- TASK REQUIREMENTS
a) Write out the passage of the February 2006 blog entries from "All I know so" up to and including "of their theory.)".
b) Extend the February 2006 blog entries by writing what follows their last sentence.

##### GIVEN TEXT

Tuesday, February 28, 2006


This comes verbatim from Towle Road, a good blog:

A noteworthy if sad junction of events happened last week. It was the release of some FBI memos regarding the treatment of prisoners at Guantanamo Bay, and the announcement that
seven paratroopers from the 82nd Airborne Division would be charged with engaging in sex for money on a website.
Here's one
revelation from the newly released memos:
"Military interrogators posing as FBI agents at the U.S. detention center at Guantanamo Bay, Cuba, wrapped terrorism suspects in an Israeli flag and forced them to watch homosexual pornography under strobe lights during interrogation sessions that lasted as long as 18 hours, according to one of a batch of FBI memos released Thursday."
And here's a point brought up in
an opinion piece just published in The Nation.
"This confluence of events presents the unlikely but completely plausible scenario in which 1) military boys star in gay porn which is 2) subsequently used by military interrogators in Guantanamo to torture prisoners in violation of international law then 3) these same military boys are prosecuted for acts which are perfectly legal under civilian law but remain punishable offenses under a silly and discriminatory set of military policies while 4) the torturers and their supervisors get off totally scot-free. Ain't that America."


This also from The Nation:
Early this month, the Defense Department admitted (in a letter to the
Senate Armed Services Committee that its TALON (Threat and Local Observation Notice) surveillance program engaged in "inappropriate" domestic spying on anti-war groups. As NBC News reported late last year, military intelligence labeled UC Santa Cruz's Students Against War a "credible threat" after they shut-down a recruitment visit and returned a few months later to
spy on a kiss-in against the military's Don't Ask, Don't Tell policy. Likewise, the FBI spied on a demonstration against military recruiters organized by NYU's OUTLaw. The Servicemembers Legal Defense Network (along with the ACLU) has filed a lawsuit requesting more information on the program and its impact on LGBT organizations.

Saturday, February 25, 2006


So I'm going to be teaching this course on Sex in American Cinema at St. Mary's for three weeks in May. There's already buzz and apparently all but a guarantee of high enrollment. Now I have to figure out what approach to take, and what to include.
All I know so far is I don't want to do this as a run-down of standard contemporary gender theory, but instead try to apply actual empirical, scientific, and social study of sex and sexual behavior to understanding films, their depiction of sexual relations and relationships, and their impact on ideas and behavior. I guess what I'm looking to break out of is the unconsciously puritannical strain that relentlessly seeks to substitute the social for the actually sexual in all studies of sexuality in art and culture. In the back of my head I suppose I'm also looking at it as a way to test my problem with Freudianism--the primary notion that cultural productions start with a sexual impulse, the basic concept of libido. (A lot of post-Freudians are more sophisticated than that, but still retain the basic assumption in the structure of their theory.)

##########
##### DATA BLOCK

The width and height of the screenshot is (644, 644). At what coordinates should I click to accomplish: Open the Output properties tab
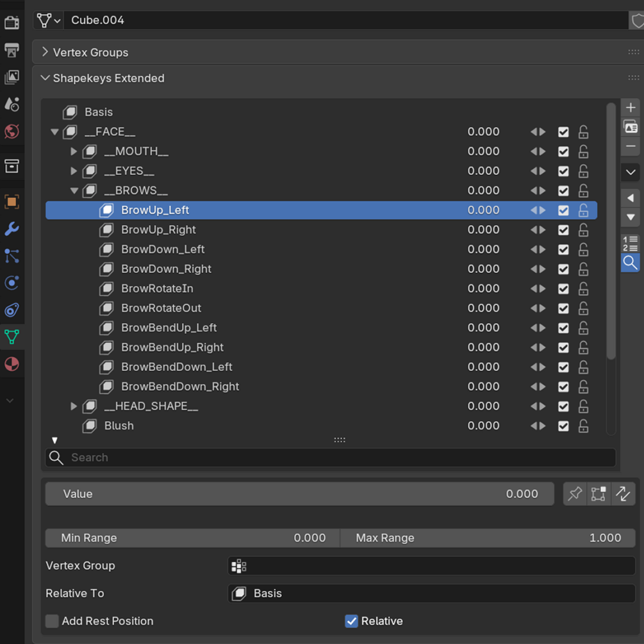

##########

- WRITTEN ANSWERS
a)
All I know so far is I don't want to do this as a run-down of standard contemporary gender theory, but instead try to apply actual empirical, scientific, and social study of sex and sexual behavior to understanding films, their depiction of sexual relations and relationships, and their impact on ideas and behavior. I guess what I'm looking to break out of is the unconsciously puritannical strain that relentlessly seeks to substitute the social for the actually sexual in all studies of sexuality in art and culture. In the back of my head I suppose I'm also looking at it as a way to test my problem with Freudianism--the primary notion that cultural productions start with a sexual impulse, the basic concept of libido. (A lot of post-Freudians are more sophisticated than that, but still retain the basic assumption in the structure of their theory.)

b)
This is the course description I gave them:

Cinema and sexual life have evolved together in the United States for a hundred years, and it’s impossible to say which has led and which has followed. From early instances of the screen star as sexual ideal in the 1920s, through the effect of drive-ins on sexual activity among teenagers in the 1950s, to the contemporary depiction of gay characters and love affairs, the movies have not only reflected Americans’ attitudes about sexuality but actively taught us what to believe, denounce, and accept. Gender roles and sexual relations are so central to narrative cinema that in a real sense the history of American cinema is the history of sex in America. To comprehend this subject, we will study both the social issues that have affected sexual behavior in America and the essential strategies in film studies that help us understand how films communicate ideas. Selected topics: Comedy and Courtship; Melodrama and the Power of Female Sexuality; Star Image and Sexual Scandal; Metaphors of Sex in Film Genres (Film Noir, Horror, Science Fiction); The Adult Video Industry; Race as Sexuality; Sex and Violence; Sexuality as Subversion.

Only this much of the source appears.